_ACTION ITEM_
From the first record below to the last, retype each one exactly.

Stored data:
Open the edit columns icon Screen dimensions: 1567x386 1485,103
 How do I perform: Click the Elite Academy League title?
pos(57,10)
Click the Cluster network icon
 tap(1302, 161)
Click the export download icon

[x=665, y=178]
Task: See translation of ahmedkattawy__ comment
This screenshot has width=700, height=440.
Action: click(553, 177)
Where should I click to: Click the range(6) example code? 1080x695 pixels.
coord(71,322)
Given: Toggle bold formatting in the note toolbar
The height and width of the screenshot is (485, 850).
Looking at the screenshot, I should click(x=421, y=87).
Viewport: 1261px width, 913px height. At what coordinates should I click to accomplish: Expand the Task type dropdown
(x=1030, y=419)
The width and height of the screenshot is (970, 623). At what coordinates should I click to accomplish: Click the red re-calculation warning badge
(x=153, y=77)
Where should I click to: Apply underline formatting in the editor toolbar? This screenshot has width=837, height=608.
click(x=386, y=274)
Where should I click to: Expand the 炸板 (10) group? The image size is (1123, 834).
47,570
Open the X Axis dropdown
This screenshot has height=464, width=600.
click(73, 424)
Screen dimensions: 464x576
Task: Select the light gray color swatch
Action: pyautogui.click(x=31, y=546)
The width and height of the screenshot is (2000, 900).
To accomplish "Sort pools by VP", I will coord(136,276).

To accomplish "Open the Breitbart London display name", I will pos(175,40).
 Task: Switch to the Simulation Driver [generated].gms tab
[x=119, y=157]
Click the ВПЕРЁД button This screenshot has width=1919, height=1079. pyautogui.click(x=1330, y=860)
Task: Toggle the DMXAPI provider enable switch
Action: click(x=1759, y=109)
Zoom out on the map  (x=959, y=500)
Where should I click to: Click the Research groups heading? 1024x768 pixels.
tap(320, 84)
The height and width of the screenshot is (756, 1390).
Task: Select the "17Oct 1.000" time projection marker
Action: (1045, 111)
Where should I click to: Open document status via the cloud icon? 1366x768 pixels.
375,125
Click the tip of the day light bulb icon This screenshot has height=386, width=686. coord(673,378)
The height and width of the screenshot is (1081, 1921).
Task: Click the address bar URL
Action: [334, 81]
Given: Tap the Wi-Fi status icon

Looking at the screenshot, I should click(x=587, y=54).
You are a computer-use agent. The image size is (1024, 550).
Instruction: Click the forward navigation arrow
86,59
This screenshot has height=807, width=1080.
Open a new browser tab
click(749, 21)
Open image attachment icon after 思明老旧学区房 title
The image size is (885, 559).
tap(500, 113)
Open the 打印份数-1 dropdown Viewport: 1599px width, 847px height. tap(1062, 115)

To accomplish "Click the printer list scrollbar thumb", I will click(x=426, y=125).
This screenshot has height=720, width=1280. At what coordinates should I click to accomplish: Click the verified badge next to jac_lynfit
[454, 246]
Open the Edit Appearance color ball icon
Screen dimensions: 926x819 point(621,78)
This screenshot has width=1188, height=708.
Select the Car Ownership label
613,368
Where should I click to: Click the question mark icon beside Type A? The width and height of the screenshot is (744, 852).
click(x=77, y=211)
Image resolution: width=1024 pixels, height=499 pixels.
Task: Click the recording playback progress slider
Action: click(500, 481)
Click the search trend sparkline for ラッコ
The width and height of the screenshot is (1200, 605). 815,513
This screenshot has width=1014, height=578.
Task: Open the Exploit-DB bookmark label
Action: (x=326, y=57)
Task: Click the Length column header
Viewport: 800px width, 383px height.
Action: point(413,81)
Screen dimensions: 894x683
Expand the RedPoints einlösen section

_OUTPUT BELOW_
Open the edit columns icon Screen dimensions: 1567x386 1485,103
 How do I perform: Click the Elite Academy League title?
pos(57,10)
Click the Cluster network icon
 tap(1302, 161)
Click the export download icon

[x=665, y=178]
Task: See translation of ahmedkattawy__ comment
This screenshot has width=700, height=440.
Action: click(553, 177)
Where should I click to: Click the range(6) example code? 1080x695 pixels.
coord(71,322)
Given: Toggle bold formatting in the note toolbar
The height and width of the screenshot is (485, 850).
Looking at the screenshot, I should click(x=421, y=87).
Viewport: 1261px width, 913px height. At what coordinates should I click to accomplish: Expand the Task type dropdown
(x=1030, y=419)
The width and height of the screenshot is (970, 623). At what coordinates should I click to accomplish: Click the red re-calculation warning badge
(x=153, y=77)
Where should I click to: Apply underline formatting in the editor toolbar? This screenshot has width=837, height=608.
click(x=386, y=274)
Where should I click to: Expand the 炸板 (10) group? The image size is (1123, 834).
47,570
Open the X Axis dropdown
This screenshot has height=464, width=600.
click(73, 424)
Screen dimensions: 464x576
Task: Select the light gray color swatch
Action: pyautogui.click(x=31, y=546)
The width and height of the screenshot is (2000, 900).
To accomplish "Sort pools by VP", I will coord(136,276).

To accomplish "Open the Breitbart London display name", I will pos(175,40).
 Task: Switch to the Simulation Driver [generated].gms tab
[x=119, y=157]
Click the ВПЕРЁД button This screenshot has width=1919, height=1079. pyautogui.click(x=1330, y=860)
Task: Toggle the DMXAPI provider enable switch
Action: click(x=1759, y=109)
Zoom out on the map  (x=959, y=500)
Where should I click to: Click the Research groups heading? 1024x768 pixels.
tap(320, 84)
The height and width of the screenshot is (756, 1390).
Task: Select the "17Oct 1.000" time projection marker
Action: (1045, 111)
Where should I click to: Open document status via the cloud icon? 1366x768 pixels.
375,125
Click the tip of the day light bulb icon This screenshot has height=386, width=686. coord(673,378)
The height and width of the screenshot is (1081, 1921).
Task: Click the address bar URL
Action: [334, 81]
Given: Tap the Wi-Fi status icon

Looking at the screenshot, I should click(x=587, y=54).
You are a computer-use agent. The image size is (1024, 550).
Instruction: Click the forward navigation arrow
86,59
This screenshot has height=807, width=1080.
Open a new browser tab
click(749, 21)
Open image attachment icon after 思明老旧学区房 title
The image size is (885, 559).
tap(500, 113)
Open the 打印份数-1 dropdown Viewport: 1599px width, 847px height. tap(1062, 115)

To accomplish "Click the printer list scrollbar thumb", I will click(x=426, y=125).
This screenshot has height=720, width=1280. At what coordinates should I click to accomplish: Click the verified badge next to jac_lynfit
[454, 246]
Open the Edit Appearance color ball icon
Screen dimensions: 926x819 point(621,78)
This screenshot has width=1188, height=708.
Select the Car Ownership label
613,368
Where should I click to: Click the question mark icon beside Type A? The width and height of the screenshot is (744, 852).
click(x=77, y=211)
Image resolution: width=1024 pixels, height=499 pixels.
Task: Click the recording playback progress slider
Action: click(500, 481)
Click the search trend sparkline for ラッコ
The width and height of the screenshot is (1200, 605). 815,513
This screenshot has width=1014, height=578.
Task: Open the Exploit-DB bookmark label
Action: (x=326, y=57)
Task: Click the Length column header
Viewport: 800px width, 383px height.
Action: point(413,81)
Screen dimensions: 894x683
Expand the RedPoints einlösen section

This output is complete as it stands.